» **What the task asks**: Rewrite the lines below, replacing "Protopopiatul" with "Protoieria" everywhere it appears and changing nothing else. Leave out the picture.

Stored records
○ ○ ○ ○ ○

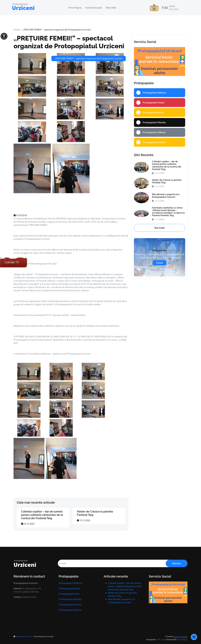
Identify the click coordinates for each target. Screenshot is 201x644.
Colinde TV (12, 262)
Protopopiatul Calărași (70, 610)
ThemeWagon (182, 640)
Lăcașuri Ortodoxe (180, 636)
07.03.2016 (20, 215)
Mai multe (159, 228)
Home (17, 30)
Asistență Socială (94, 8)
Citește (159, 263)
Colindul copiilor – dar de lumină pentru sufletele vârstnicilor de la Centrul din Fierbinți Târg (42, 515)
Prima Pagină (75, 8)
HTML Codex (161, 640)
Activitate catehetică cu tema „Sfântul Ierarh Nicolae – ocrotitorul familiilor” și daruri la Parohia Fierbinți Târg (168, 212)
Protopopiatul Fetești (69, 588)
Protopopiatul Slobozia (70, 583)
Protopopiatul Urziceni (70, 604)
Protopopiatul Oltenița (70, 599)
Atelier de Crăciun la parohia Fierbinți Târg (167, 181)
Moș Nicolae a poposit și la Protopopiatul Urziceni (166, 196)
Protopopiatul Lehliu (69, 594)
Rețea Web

○ ○ ○ ○ ○

» **Exercise output**:
Identify the click coordinates for each target. Screenshot is 201x644.
Colinde TV (12, 262)
Protoieria Calărași (70, 610)
ThemeWagon (182, 640)
Lăcașuri Ortodoxe (180, 636)
07.03.2016 (20, 215)
Mai multe (159, 228)
Home (17, 30)
Asistență Socială (94, 8)
Citește (159, 263)
Colindul copiilor – dar de lumină pentru sufletele vârstnicilor de la Centrul din Fierbinți Târg (42, 515)
Prima Pagină (75, 8)
HTML Codex (161, 640)
Activitate catehetică cu tema „Sfântul Ierarh Nicolae – ocrotitorul familiilor” și daruri la Parohia Fierbinți Târg (168, 212)
Protoieria Fetești (69, 588)
Protoieria Slobozia (70, 583)
Protoieria Urziceni (70, 604)
Protoieria Oltenița (70, 599)
Atelier de Crăciun la parohia Fierbinți Târg (167, 181)
Moș Nicolae a poposit și la Protoieria Urziceni (166, 196)
Protoieria Lehliu (69, 594)
Rețea Web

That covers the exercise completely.